- [Written exercise]: Convert the items below into a two-column CSV with the headers instruction and coordinates, giving one row per item with its text and its answer. Wrap each field in double quotes, replace any line breaks with spaces, and leave out the pictures.

- [Stored rows]:
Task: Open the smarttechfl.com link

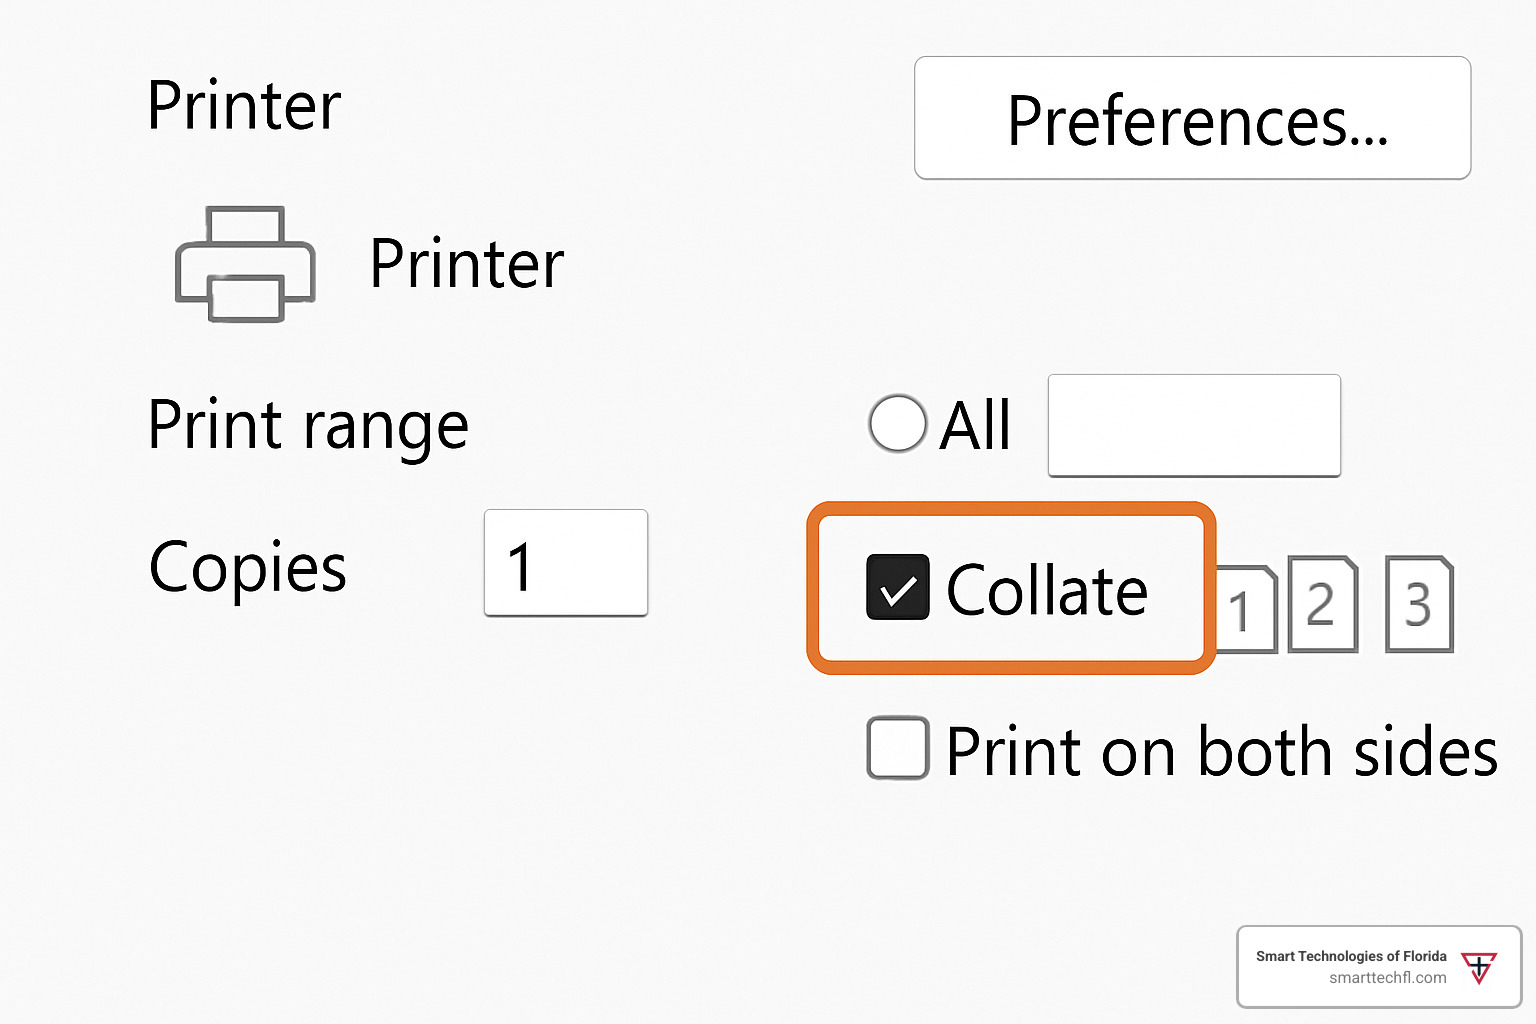Action: [x=1387, y=978]

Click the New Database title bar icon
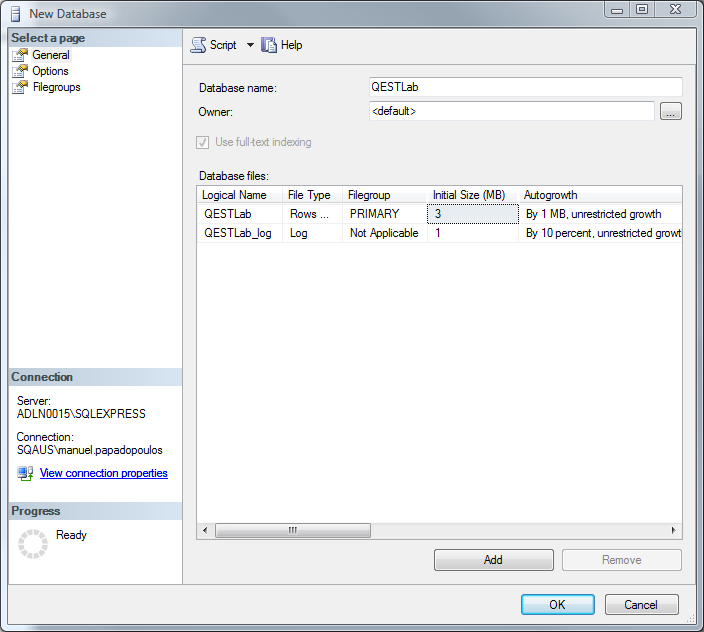(x=14, y=14)
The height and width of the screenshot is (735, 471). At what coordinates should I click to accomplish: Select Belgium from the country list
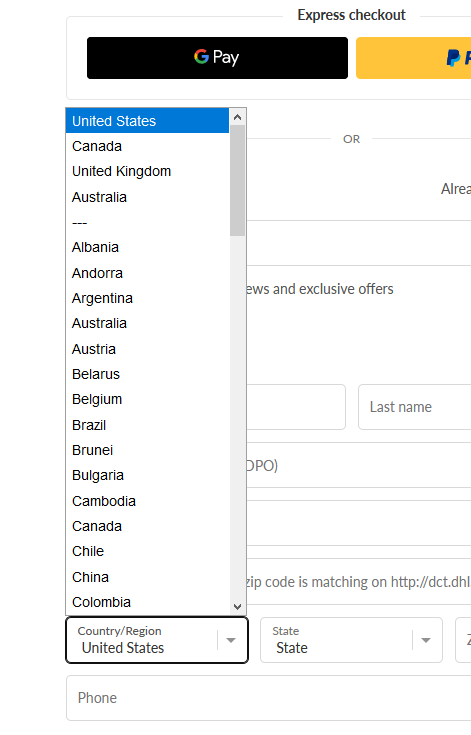click(x=147, y=399)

- [Answer to the exercise]:
instruction,coordinates
"Task: Open the smarttechfl.com link","Action: [x=1387, y=978]"
"Click the New Database title bar icon","(x=14, y=14)"
"The height and width of the screenshot is (735, 471). At what coordinates should I click to accomplish: Select Belgium from the country list","click(x=147, y=399)"